» Task requirements
For each line in the data below that holds "agent", return a copy.

-----

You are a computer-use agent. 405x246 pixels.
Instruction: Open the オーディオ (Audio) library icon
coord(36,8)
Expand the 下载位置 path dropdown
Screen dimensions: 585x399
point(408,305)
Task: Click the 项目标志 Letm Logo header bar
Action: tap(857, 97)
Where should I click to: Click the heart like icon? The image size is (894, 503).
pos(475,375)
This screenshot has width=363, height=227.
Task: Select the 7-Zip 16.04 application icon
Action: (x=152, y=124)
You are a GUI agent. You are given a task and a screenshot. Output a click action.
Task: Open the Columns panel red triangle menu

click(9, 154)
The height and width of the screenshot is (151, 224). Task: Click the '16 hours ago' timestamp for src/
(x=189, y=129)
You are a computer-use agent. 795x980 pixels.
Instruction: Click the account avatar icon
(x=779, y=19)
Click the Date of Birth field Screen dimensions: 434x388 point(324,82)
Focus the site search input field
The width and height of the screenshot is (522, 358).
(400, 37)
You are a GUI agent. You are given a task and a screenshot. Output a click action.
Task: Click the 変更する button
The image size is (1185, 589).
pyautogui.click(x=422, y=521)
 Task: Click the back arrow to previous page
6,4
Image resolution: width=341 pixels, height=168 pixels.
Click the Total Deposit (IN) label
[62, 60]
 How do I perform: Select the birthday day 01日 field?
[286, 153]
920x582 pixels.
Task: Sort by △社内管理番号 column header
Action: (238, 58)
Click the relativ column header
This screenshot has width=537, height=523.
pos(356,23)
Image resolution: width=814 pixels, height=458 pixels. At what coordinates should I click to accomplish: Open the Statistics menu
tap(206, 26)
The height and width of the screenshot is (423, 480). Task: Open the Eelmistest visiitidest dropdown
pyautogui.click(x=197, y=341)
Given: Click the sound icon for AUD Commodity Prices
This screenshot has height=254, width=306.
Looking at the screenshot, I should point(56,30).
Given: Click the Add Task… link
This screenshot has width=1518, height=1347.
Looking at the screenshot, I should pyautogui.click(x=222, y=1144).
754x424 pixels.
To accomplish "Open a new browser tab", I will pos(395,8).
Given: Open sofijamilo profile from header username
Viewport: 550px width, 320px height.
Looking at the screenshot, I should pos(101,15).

-----

» Written response
You are a computer-use agent. 405x246 pixels.
You are a GUI agent. You are given a task and a screenshot. Output a click action.
You are a computer-use agent. 795x980 pixels.
You are a GUI agent. You are given a task and a screenshot. Output a click action.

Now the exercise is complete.